(Collection entries)

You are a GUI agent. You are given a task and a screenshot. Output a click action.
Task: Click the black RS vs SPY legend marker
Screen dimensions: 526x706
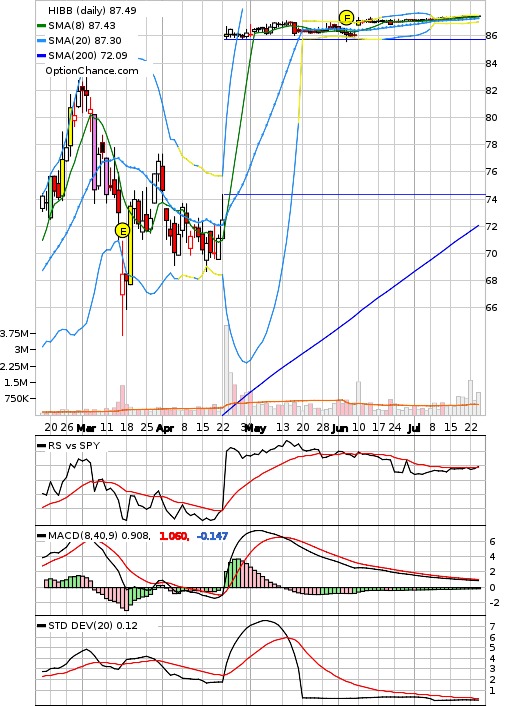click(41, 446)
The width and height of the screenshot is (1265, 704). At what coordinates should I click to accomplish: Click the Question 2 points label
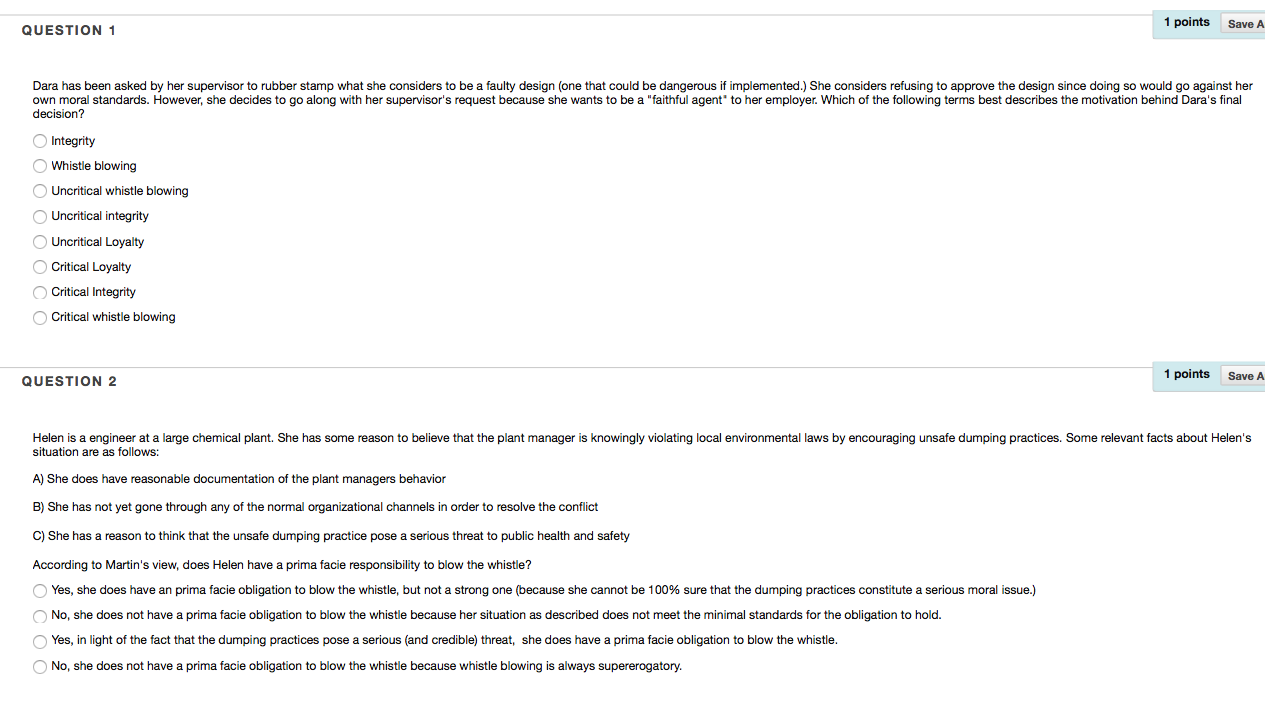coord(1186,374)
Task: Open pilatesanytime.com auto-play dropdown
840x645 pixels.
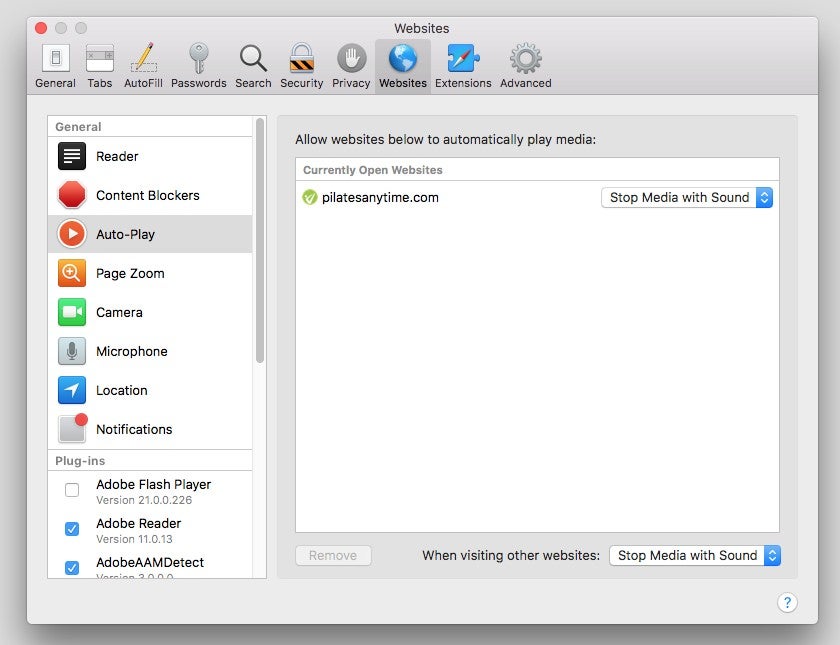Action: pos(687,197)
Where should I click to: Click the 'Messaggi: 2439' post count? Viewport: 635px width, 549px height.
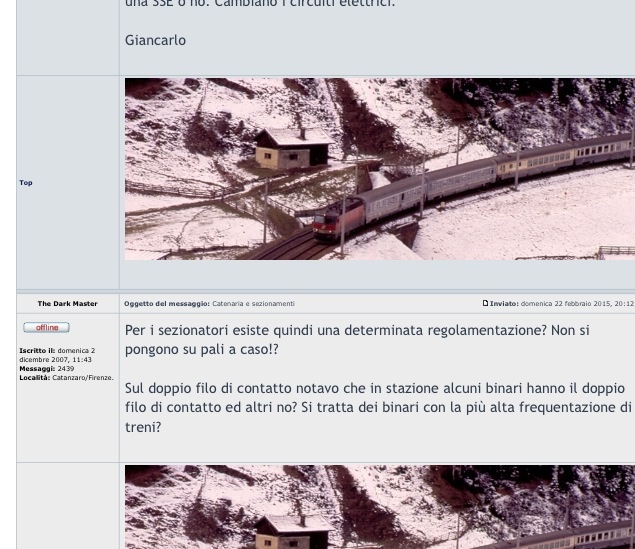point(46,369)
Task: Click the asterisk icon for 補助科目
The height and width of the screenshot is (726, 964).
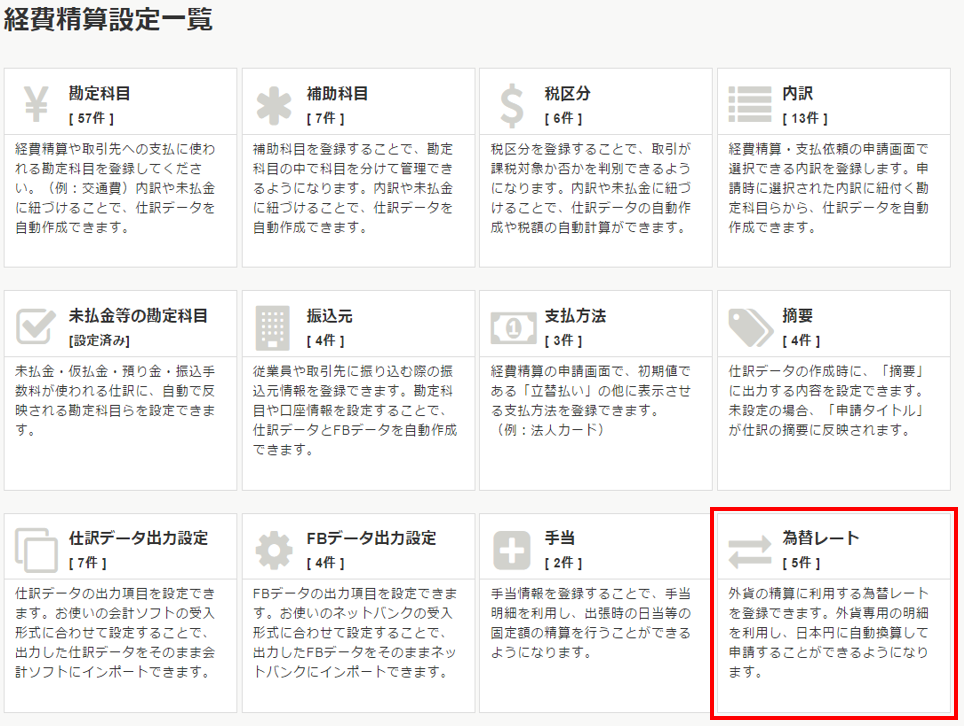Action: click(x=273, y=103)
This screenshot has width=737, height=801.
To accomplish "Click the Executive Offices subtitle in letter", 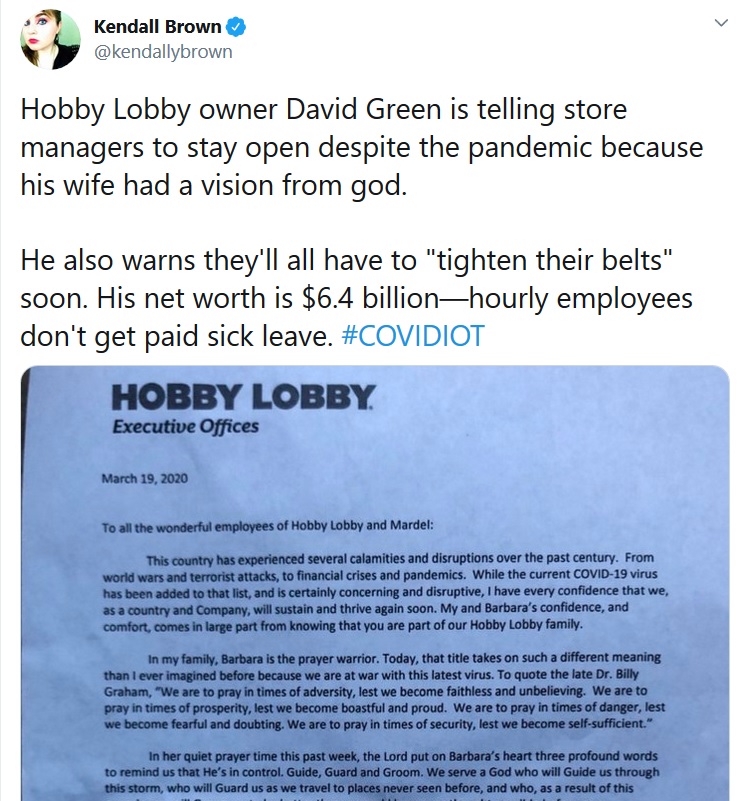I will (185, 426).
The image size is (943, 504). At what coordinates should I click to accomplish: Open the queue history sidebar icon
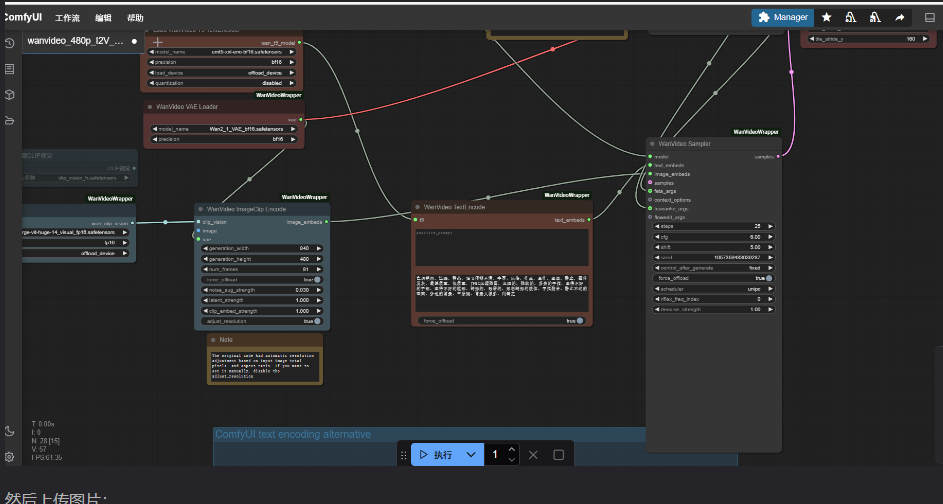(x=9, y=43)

» THE EXERCISE
Copy the items from the line with "Where should I" up to and including the line with "Action: click(x=273, y=103)", leaving out the pictures.

» SOLUTION TO THE PROBLEM
Where should I click to: Click the 'Messaggi: 2439' post count? Viewport: 635px width, 549px height.
point(46,369)
Task: Click the asterisk icon for 補助科目
The height and width of the screenshot is (726, 964).
Action: click(x=273, y=103)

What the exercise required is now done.